Tareas:
• A. Reproduce del texto sobre San Lorenzo Jilotepequillo el fragmento comprendido desde "A 385 kilómetros" hasta "resisten a ceder.", ambos inclusive.
• B. Redacta la continuación del texto sobre San Lorenzo Jilotepequillo a partir de su última oración.

Pasaje:
El pueblo olvidado a cinco años de uno de los mayores sismos de México
Por José de Jesús Cortés
EFE. Oaxaca, México. 07 de septiembre de 2022.- Cada septiembre, al pueblo de San Lorenzo Jilotepequillo, en el sur de México, se le juntan dos desgracias: las intensas lluvias y el olvido del Gobierno, que no lo incluyó en el censo de los daños del sismo de magnitud 8,2 del 7 de septiembre de 2017, uno de los más intensos en un siglo.
A 385 kilómetros del epicentro que hace cinco años devastó más de 60.000 viviendas en la región del Istmo de Tehuantepec, permanece aún de pie la desvencijada casa de adobe de don Colón Álvarez, quien murió hace un año esperando el apoyo para reconstruir su hogar, que solo se sostiene por vigas de madera que se resisten a ceder.
El temporal de este mes le recuerda a su hija Rocío la lluvia de 1.800 noches atrás y la esperanza que mantuvo su padre en un censo que nunca lo incluyó en la reconstrucción a cargo de la Secretaría de Desarrollo Agrario, Territorial y Urbano (Sedatu).
“Vinieron a supervisar y después mandaron apoyos, unas despensitas nada más, luego vinieron a censar y dice (mi papá): ay, ya van a hacer mi casa. Pero le digo: quién sabe porque a veces nomás vienen y engañan. Pero él decía que sí y pues se murió”, cuenta Rocío a Efe con las palabras entrecortadas por el llanto.
VESTIGIOS DE LA DESTRUCCIÓN
Como esta vivienda hay más de ochenta en San Lorenzo Jilotepequillo, en la región de la Sierra Sur, del sureño estado de Oaxaca.
El sismo, considerado por el Centro Nacional de Prevención de Desastres (Cenapred) como “el sismo de mayor magnitud en casi cien años en México”, dejó hace cinco años 99 muertos en tres estados: 79 en Oaxaca, 16 en Chiapas y cuatro en Tabasco, según su conteo oficial.
Pero en este pueblo parece que el sismo acaba de ocurrir: vigas derrumbadas, cascajos, puertas que quedaron abiertas desde la noche en la que sus habitantes escaparon y bardas colapsadas de adobe.
Hermenegildo Rodríguez, el secretario municipal de Jilotepequillo, supone que la lejanía de su pueblo, ubicado a 210 kilómetros de Oaxaca capital, una distancia que en temporada de lluvias se recorre en hasta seis horas, fue la razón por la que los ignoraron.
“Como somos una región alejada, pues ya no pudieron llegar los apoyos, Protección Civil ya no pudo subir porque nunca llegaron acá a verificar todos los daños, sino que nosotros bajamos a buscar la ayuda a las dependencias», menciona.
«Fuimos a Tehuantepec, fuimos a Oaxaca, estuvimos tocando puertas pero desafortunadamente se hicieron de oídos sordos y nunca vinieron a visitarnos», añade.
El funcionario precisa que insistieron ante el Gobierno de Oaxaca hasta 2019, cuando comenzó la pandemia de covid.

Material proporcionado:
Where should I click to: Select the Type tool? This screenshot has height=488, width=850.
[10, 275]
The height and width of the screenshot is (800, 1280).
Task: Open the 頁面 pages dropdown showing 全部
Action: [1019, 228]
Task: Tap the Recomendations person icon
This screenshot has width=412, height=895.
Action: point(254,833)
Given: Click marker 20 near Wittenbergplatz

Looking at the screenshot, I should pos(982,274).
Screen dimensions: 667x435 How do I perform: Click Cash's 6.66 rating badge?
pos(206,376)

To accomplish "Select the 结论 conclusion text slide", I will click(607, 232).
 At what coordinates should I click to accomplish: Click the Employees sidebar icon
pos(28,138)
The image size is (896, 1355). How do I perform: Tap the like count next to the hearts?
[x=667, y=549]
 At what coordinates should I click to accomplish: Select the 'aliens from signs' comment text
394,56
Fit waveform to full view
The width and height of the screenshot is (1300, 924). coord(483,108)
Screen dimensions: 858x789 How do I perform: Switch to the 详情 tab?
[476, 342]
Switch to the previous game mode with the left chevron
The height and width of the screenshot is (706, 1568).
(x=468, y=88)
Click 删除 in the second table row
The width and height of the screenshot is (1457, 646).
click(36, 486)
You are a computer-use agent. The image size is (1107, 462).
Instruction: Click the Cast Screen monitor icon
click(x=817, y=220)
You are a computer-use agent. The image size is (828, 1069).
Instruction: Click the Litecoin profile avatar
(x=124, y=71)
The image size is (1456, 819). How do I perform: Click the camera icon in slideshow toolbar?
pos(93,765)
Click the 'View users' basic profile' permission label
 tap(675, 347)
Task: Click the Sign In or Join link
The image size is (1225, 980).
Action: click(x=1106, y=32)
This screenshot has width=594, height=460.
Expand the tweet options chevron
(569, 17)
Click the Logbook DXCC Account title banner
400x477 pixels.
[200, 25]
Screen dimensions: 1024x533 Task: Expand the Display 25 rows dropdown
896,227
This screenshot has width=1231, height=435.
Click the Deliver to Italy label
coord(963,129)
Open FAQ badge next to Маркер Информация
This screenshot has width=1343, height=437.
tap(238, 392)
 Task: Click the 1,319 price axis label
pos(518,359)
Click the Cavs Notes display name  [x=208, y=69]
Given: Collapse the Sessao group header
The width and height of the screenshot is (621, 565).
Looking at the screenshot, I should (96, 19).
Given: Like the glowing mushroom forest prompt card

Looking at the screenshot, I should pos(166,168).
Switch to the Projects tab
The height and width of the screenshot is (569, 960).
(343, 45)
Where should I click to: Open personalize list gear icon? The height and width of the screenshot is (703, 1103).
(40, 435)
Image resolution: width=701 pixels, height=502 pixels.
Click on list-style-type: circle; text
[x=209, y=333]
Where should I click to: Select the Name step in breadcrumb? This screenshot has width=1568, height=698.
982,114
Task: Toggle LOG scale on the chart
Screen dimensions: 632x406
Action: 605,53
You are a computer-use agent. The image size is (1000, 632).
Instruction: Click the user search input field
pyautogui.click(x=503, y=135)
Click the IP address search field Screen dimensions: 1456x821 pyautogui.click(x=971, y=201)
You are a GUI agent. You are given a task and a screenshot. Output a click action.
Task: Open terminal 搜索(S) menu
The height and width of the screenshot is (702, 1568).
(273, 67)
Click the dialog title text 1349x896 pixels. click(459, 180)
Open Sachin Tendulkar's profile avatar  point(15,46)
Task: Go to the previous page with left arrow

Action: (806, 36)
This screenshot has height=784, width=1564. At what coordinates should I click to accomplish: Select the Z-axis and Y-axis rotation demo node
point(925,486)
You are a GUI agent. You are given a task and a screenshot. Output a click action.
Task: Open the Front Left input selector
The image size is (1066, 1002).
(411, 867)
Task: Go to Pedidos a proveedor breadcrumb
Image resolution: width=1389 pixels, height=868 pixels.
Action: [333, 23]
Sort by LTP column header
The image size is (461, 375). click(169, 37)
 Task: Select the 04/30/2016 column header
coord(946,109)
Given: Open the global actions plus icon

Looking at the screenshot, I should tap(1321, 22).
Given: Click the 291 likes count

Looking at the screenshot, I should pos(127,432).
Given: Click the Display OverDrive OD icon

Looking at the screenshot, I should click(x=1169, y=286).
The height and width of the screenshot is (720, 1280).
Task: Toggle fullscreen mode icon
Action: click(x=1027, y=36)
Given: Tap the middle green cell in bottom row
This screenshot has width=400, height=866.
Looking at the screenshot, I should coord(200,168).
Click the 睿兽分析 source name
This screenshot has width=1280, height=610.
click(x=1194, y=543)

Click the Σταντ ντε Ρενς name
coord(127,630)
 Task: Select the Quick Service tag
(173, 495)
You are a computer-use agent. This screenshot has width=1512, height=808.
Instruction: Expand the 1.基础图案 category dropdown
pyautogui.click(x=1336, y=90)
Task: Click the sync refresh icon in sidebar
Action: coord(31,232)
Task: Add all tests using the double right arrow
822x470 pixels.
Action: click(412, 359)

Respuestas:
• A.
A 385 kilómetros del epicentro que hace cinco años devastó más de 60.000 viviendas en la región del Istmo de Tehuantepec, permanece aún de pie la desvencijada casa de adobe de don Colón Álvarez, quien murió hace un año esperando el apoyo para reconstruir su hogar, que solo se sostiene por vigas de madera que se resisten a ceder.

• B.
“Hace como tres años dejamos de insistir, dijimos que ya no teníamos por qué seguir insistiendo si nunca nos iban a hacer caso”, manifiesta.
ENTRE POBREZA Y DESTRUCCIÓN
El señor Palermo Olivero y su esposa Alejandra Morelos, ambos de más de 80 años, también se quedaron esperando el dinero de la reconstrucción sin fuerzas ya para trabajar.
«Decían que sí lo van a arreglar, decían que de por ahí venían a componer, pero hasta ahora nada”, cuenta el campesino mientras sostiene un vaso de plástico que se llena con una de las goteras del techo que debilitó el temblor.
En uno de los estados más pobres de México, sin apoyos, duermen ahora en el espacio donde estaba la cocina, y ahí siguen esperando que una autoridad les ayude a reconstruir sus techos y paredes.
Prueba del asolamiento en Jilotepequillo es su templo colonial, que permanece sin techo, sostenido con vigas y apuntalado por el Instituto Nacional de Antropología e Historia (INAH) para dar paso a una reconstrucción que todavía no empieza.
Otras de las casas caídas quedaron abandonadas mientras que sus moradores se fueron con sus familiares.
Amada Aragón, de 85 años, ahora vive en la casa de tabiques y lámina de su hija Austreberta, quien afirma que la preocupación de haber perdido su casa hace cinco años agravó la salud de su madre.
“Yo creo que de la preocupación le dio parálisis, ya no pudo caminar, ya no pudo valerse por sí misma, no podía hacerse sus alimentos y no recibió apoyo para reconstruir su casita», denuncia.
Postrada en su cama, que deja para sentarse en una silla de ruedas, doña Amada retoma su voz para narrar un dolor ya asimilado.
«Pues es el más fuerte, por eso cayó mi casa, yo me levanté, si no, me toca el palo (viga). Me senté y se estaba cayendo el repello”, finaliza.